Justiça Tributária

A guerra fiscal e o terrorismo tributário em São Paulo

Autor

  • Raul Haidar

    é jornalista e advogado tributarista ex-presidente do Tribunal de Ética e Disciplina da OAB-SP e integrante do Conselho Editorial da revista ConJur.

19 de março de 2012, 10h31

Spacca
Determinado profissional constituiu uma empresa através da qual presta serviços a clientes estabelecidos em todo o território nacional. Pela natureza dos serviços eles são prestados nos estabelecimentos dos clientes.

O profissional resolveu sediar sua empresa em um município próximo à capital por várias razões. Uma delas porque nesse município cobra-se um ISS menor. Em qualquer país civilizado permite-se que a pessoa procure legalmente pagar menos imposto. A empresa só precisa de um local onde receba correspondência e recados e onde, eventualmente, possa o executivo encontrar-se com seu contador (que é autônomo). Depois que inventaram computador, internet e celular, não se precisa mais do que isso.

Para não sofrer dupla tributação, tentou o empresário fazer a inscrição num cadastro criado pela prefeitura de São Paulo, com o qual ela registra as empresas que prestam serviço na capital mas são sediadas em outros municípios. O pedido de inscrição foi indeferido com alegações absurdas: o IPTU do prédio estava em nome de outra pessoa e não seria permitida sede de empresas em escritórios virtuais.

A questão do IPTU é ridícula. Se isso fosse válido, qualquer empresa só poderia instalar-se em imóvel próprio, pois se o IPTU está em nome de outra pessoa, provavelmente se trata de locação.

Mas a tentativa de impedir que alguém se instale num escritório virtual não só é absolutamente ilegal, como revela que a prefeitura paulistana pretende prejudicar deliberadamente uma atividade legítima, como tal reconhecida pela Lei Complementar 106 e pela própria legislação municipal.

Os locais onde um espaço é utilizado por diferentes empresas, que ali mantém endereço e cujo uso é pago proporcionalmente ao que se usa, é um espaço REAL, um espaço onde se trabalha de forma racional, sem desperdício, sem ociosidade. No atual regime econômico em que vivemos essa forma de trabalho deveria ser estimulada.

Vejamos o conceito de virtual como registram os dicionários:

“1. Que não existe no momento, mas pode vir a existir; POTENCIAL

2. Diz-se de algo cuja concretização é tida como certa: Meu time é o virtual campeão desse ano

3. Inf. Que existe somente como efeito de uma representação ou simulação feita por programa de computador (museu virtual; realidade virtual)

4. Fil. Diz-se daquilo que está predeterminado e que contém as condições essenciais à sua realização.
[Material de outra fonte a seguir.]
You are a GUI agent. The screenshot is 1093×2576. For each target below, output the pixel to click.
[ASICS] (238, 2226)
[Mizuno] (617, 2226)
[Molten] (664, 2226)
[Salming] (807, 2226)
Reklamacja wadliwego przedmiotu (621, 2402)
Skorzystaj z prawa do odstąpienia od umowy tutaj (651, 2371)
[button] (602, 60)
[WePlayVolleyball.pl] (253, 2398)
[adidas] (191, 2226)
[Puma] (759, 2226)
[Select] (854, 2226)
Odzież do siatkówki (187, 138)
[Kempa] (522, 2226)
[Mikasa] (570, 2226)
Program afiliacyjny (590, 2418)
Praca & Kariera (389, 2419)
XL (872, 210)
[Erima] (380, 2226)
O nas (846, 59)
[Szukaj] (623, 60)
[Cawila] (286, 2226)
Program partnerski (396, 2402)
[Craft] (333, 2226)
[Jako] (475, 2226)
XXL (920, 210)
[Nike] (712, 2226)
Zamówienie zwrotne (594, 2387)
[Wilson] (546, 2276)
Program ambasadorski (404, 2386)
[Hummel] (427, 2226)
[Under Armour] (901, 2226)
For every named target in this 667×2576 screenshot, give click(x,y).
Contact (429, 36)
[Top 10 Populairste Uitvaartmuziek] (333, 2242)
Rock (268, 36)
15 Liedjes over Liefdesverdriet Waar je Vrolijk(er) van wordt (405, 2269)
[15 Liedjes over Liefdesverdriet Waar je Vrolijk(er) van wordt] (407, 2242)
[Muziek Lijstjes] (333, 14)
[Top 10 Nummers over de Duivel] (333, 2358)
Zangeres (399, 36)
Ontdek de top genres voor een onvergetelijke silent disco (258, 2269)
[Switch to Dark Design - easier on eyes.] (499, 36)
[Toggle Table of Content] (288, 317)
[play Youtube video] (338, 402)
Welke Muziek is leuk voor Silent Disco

5. Suscetível de ser usado, de ser posto em funcionamento.

6. Que equivale a outro; que pode exercer as funções de outro.”

Ora, se o local existe, há pessoas trabalhando, paga-se aluguel, enfim, é um prédio onde são alugados espaços, inclusive salas, prestando-se serviços aos locatários, não se cuida de virtual no sentido de que “não existe”, ou seja, uma “representação ou simulação”. As coisas são o que são, não o nome que lhes possa ser atribuído. Pau é pau, pedra é pedra. Simples assim.

Mas ainda que se queira dar a tais espaços o nome de “escritório virtual”, tal atividade é absolutamente legal. A Lei Complementar 116 registra como sujeito à tributação os serviços de :

3.03 – Exploração de salões de festas, centro de convenções, escritórios virtuais, stands, quadras esportivas, estádios, ginásios, auditórios, casas de espetáculos, parques de diversões, canchas e congêneres, para realização de eventos ou negócios de qualquer natureza.

Por outro lado, o Decreto municipal 44.540/2004 (de São Paulo) prevê como espécie de serviços tributados a atividade de “serviços prestados mediante locação, cessão de direito de uso e congêneres”, aí incluindo (item 3.02) os serviços de “escritórios virtuais”.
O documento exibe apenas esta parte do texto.